The drug industry depends on faith—of doctors and reps, testers and patients. Jusef has found his own way through his particular pains through his turn to Islam, and he demonstrates for the filmmakers how praying can make a difference. Paula Yarr finds solace in the Boulder Creek Community Church, near her home in Santa Cruz, California. Severely bipolar, she describes her effort to maintain faith—and vigilance—with regard to her prescriptions. She’s been hospitalized for poly-pharmacy, she says as a young woman who might be her daughter sits quietly on a couch in the background, her own daughter on her lap, a handmade paper mask on her face. Paula’s neighbor Michael runs a Big Foot Museum, and while he extols his own faith in the creature’s existence—or maybe it’s the faith he pitches to solicit business—Paula sorts through the many bottles of pills she confronts every day.
The effects of drugs on generations of users find a kind of perfect storm in Andy Duffy, former Army medic in Ira. Assigned to the prison at Abu Ghraib, he was instructed to treat prisoners by using a 14-gauge needle. “I know that’s purely to inflict pain,” he says, the camera tight on a monster hypodermic. Once he had faith that he would be able to “do good” as a medic, now Andy’s haunted by what he did do, and what he saw. The film offers wartime footage and photos as he describes his memories. The VA, he says, prescribes pills without therapy, long lists of medications that don’t necessarily address veterans’ specific issues, but are instead the products available due to “contracts with certain pharmaceutical companies.” Andy sighs, his faith just about run out. “I don’t need medication, I need help.”

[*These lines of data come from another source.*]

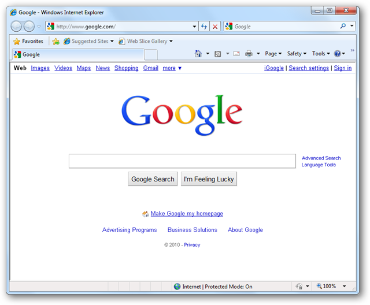Click the RSS feeds toolbar icon
This screenshot has width=370, height=305.
coord(217,54)
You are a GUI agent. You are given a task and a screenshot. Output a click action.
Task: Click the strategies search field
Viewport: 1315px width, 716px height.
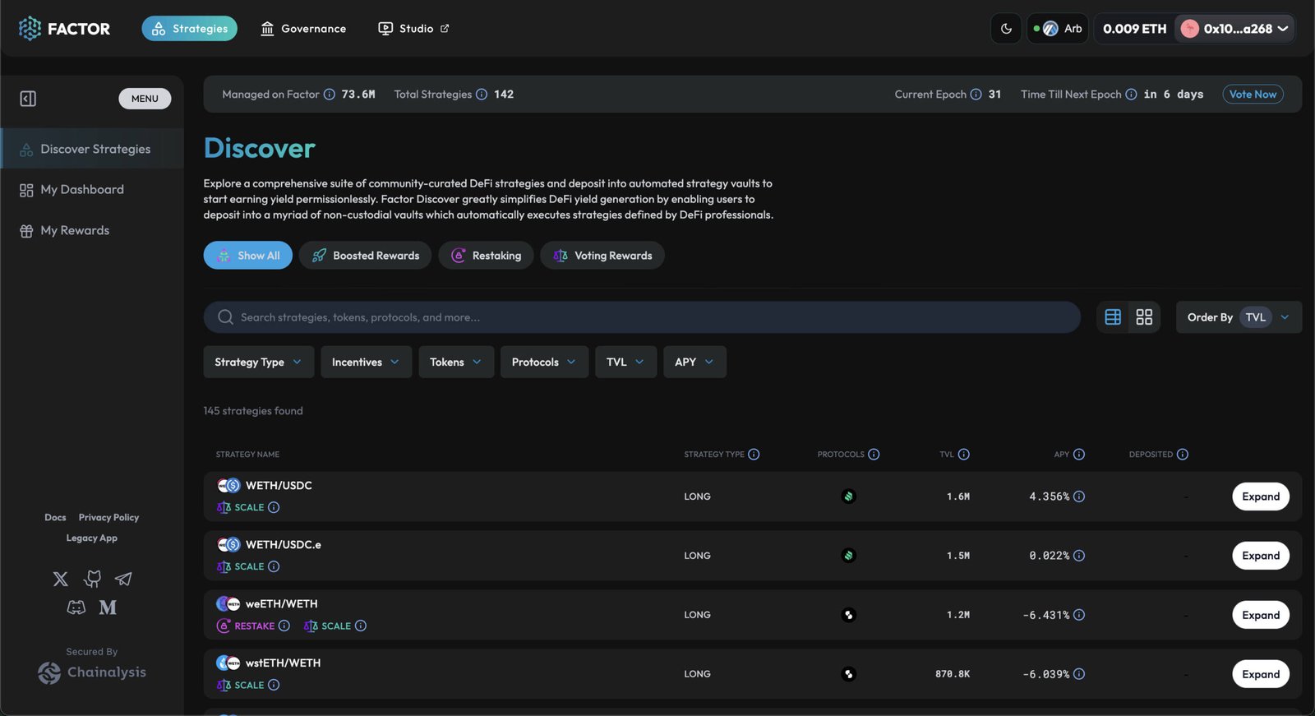click(x=641, y=317)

Off Label brilliantly exposes how the many routes from faith and trust to desperation and despair are varied and sometimes hard to trace. It’s a fitting juxtaposition that the film conveys such intimate and difficult stories in images that are at once gorgeous and fleeting: trees dappled by sunlight, snowflakes whirling around gravestones, revolving doors reflecting hurrying forms and library microfiche machines whirring. Another set of machines—shiny and huge—pump and churn out hundreds of pills at a time, these nearly abstract images set alongside DEA agents dumping plastic sacks of medication into bins. As pills spill onto the camera like so many pink-and-yellow-and-blue promises, you see how this fiction persists.